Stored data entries
BEGIN
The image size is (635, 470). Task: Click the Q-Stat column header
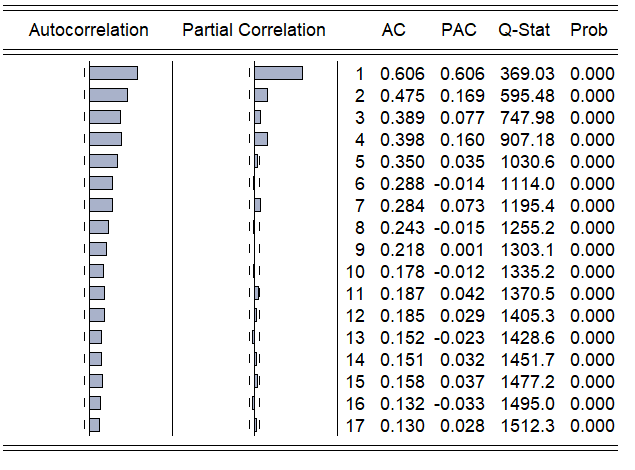pos(526,30)
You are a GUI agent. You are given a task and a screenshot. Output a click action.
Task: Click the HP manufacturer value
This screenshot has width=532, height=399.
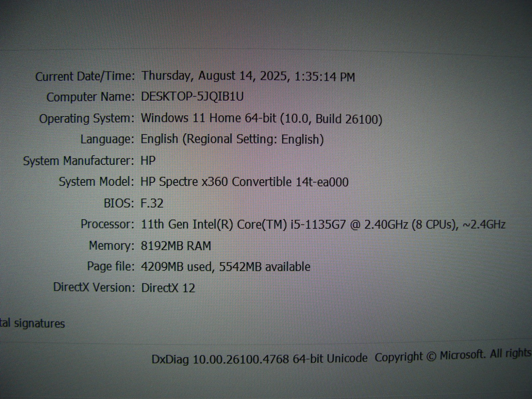(x=148, y=161)
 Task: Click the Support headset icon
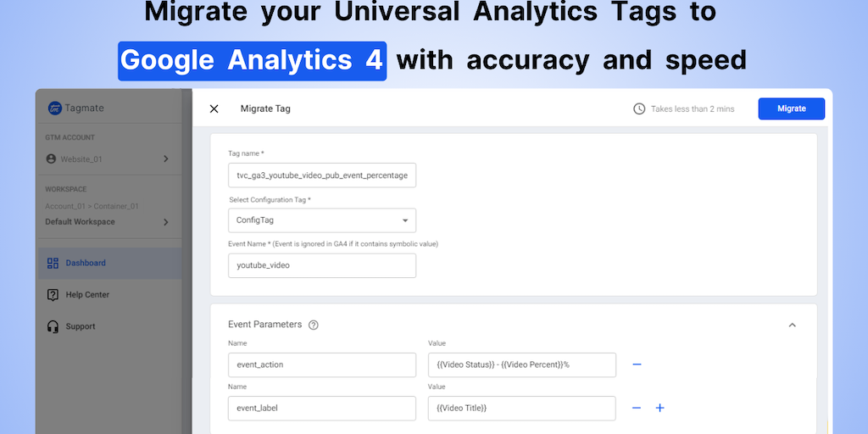(53, 326)
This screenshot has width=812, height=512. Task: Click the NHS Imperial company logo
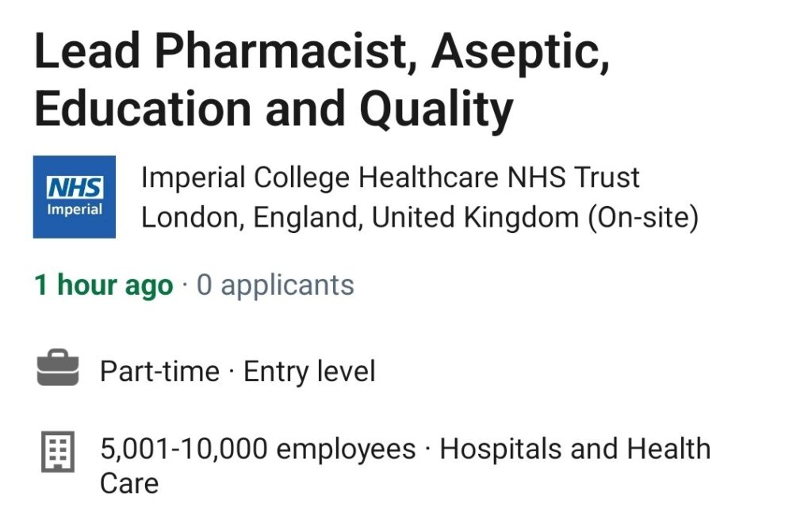click(x=75, y=197)
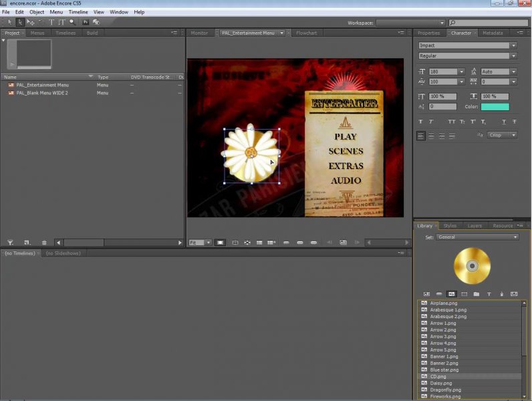
Task: Select the Zoom magnifier tool
Action: click(72, 22)
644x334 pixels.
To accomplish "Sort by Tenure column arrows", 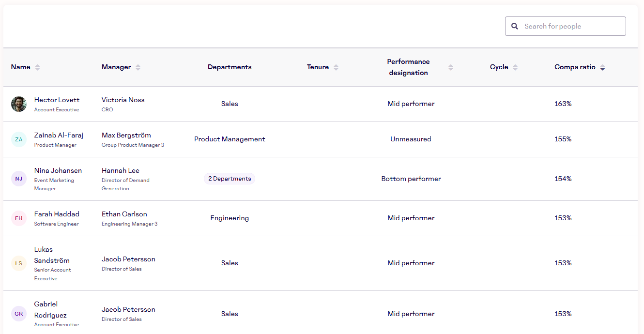I will coord(336,67).
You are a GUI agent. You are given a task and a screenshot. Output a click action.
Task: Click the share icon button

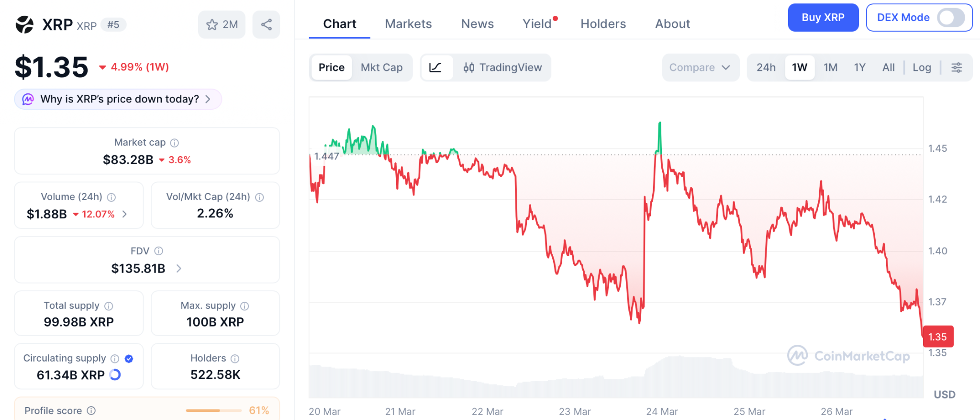pos(267,24)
END
TASK OBJECTIVE: With the pictures omitted, print the lines above exactly, beginning at the line with "This screenshot has width=532, height=399." and going on through the line with "644x334 pixels.".

ANSWER FOR THIS EXERCISE:
This screenshot has width=532, height=399.
(x=148, y=161)
 Task: Click the Support headset icon
(53, 326)
This screenshot has width=812, height=512. Task: Click the NHS Imperial company logo
click(x=75, y=197)
Task: Select the Zoom magnifier tool
Action: click(72, 22)
644x334 pixels.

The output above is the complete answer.